BANGKOK — Disaster officials were holding emergency meetings Wednesday to prepare for a newly upgraded tropical storm that is bearing down on the south of Thailand.
The storm, now called Pabuk and moving west at 10kph from the South China Sea into the Gulf of Thailand with gusts of up to 65kph, is likely to be the most devastating one to hit the region since 1962, a meteorologist said today. It’s set to make landfall Thursday at the southern tip of Thailand and then careen all the way north, according to Seree Supratid of the Climate Change and Disaster Center at Rangsit University.

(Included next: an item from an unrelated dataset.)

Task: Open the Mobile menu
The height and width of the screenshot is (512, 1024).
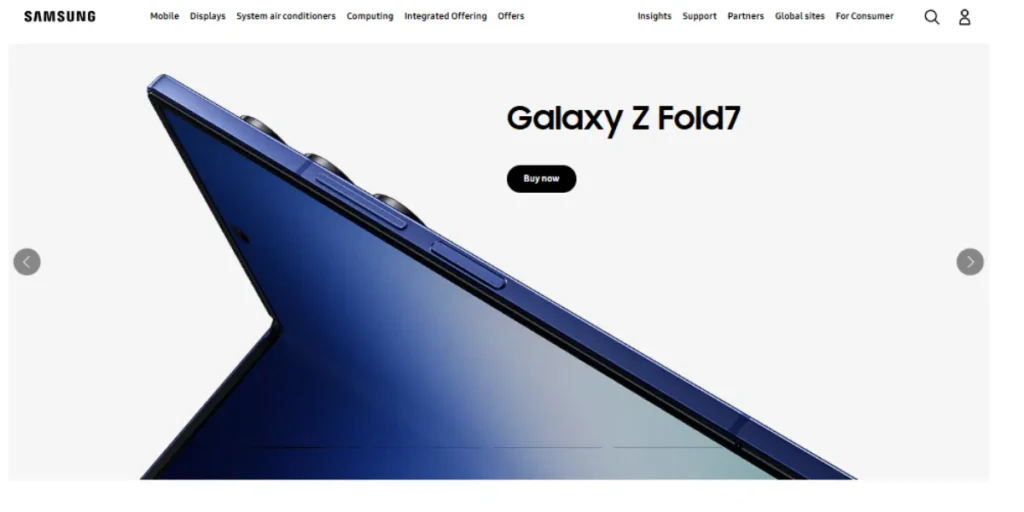Action: (x=165, y=16)
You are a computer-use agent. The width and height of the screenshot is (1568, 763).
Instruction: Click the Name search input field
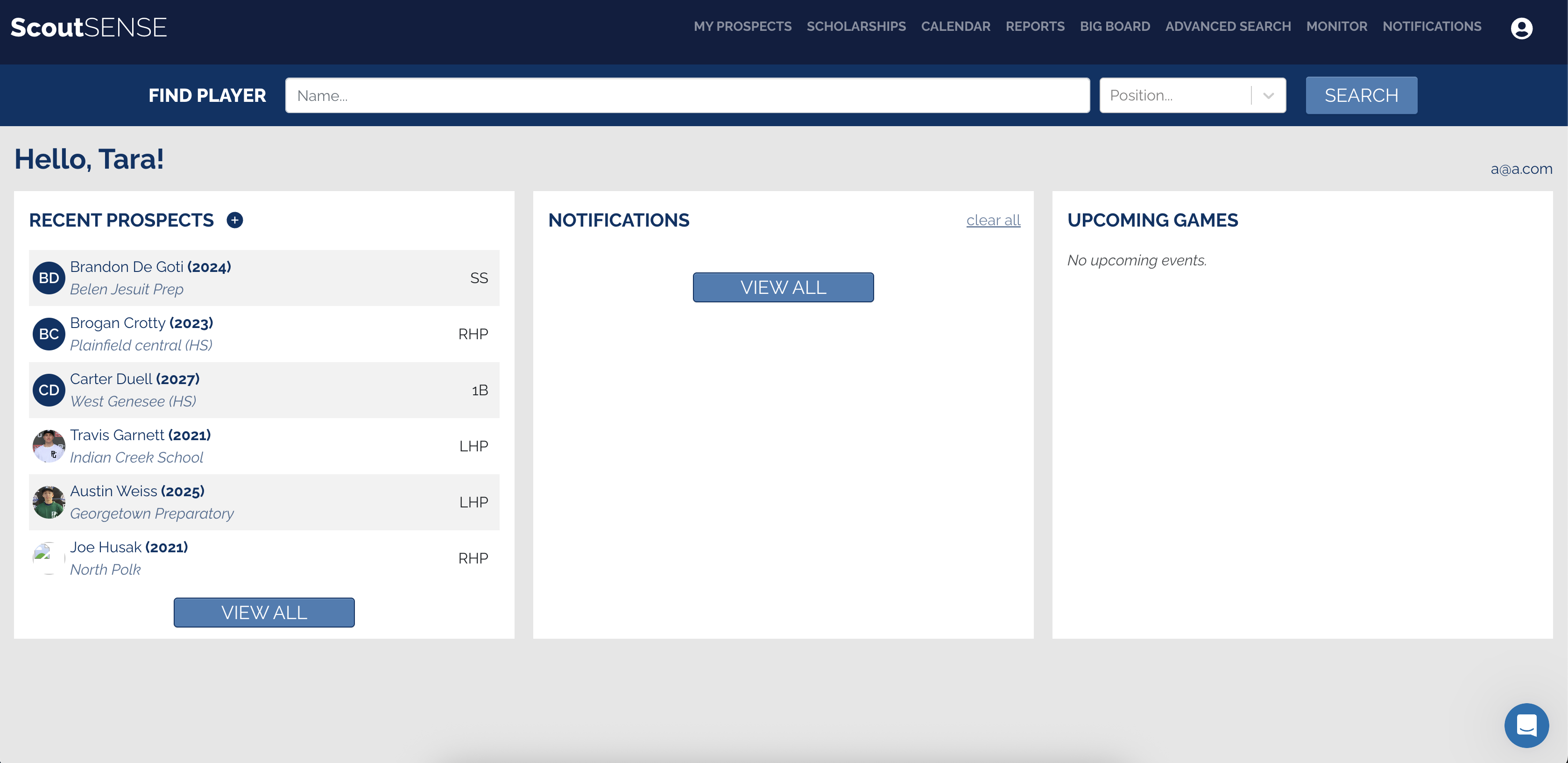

“It will sweep up the whole south beginning from Narathiwat and Pattani. On Friday, it will move up to Songkhla, Nakhon Si Thammarat and Surat Thani. Then on Saturday, it will go to Chumphon and [Prachuap Khiri Khan],” he said.
Update: Storm Pabuk to Hit Nakhon, Chumphon, Surat Hardest: Official
Although Pabuk is less powerful than Typhoon Gay, which devastated Chumphon and Prachuap in 1989, Seree said it could cause more damage than a tropical storm that ravaged 12 southern provinces in 1962.
“The direction is different. This one will sweep through wider areas,” he said. “The damage could be greater than Harriet. Rainfall is expected to be up to 200 millimeters per day.”
More than 900 people died when Harriet cut straight across Nakhon Si Thammarat through Krabi, Phuket and Phang Nga. It went out to the Andaman Sea the following day.
On Tuesday, the state petrochemical company PTT announced it had evacuated some staff from a drilling platform off the coast of Songkhla and suspended other offshore operations.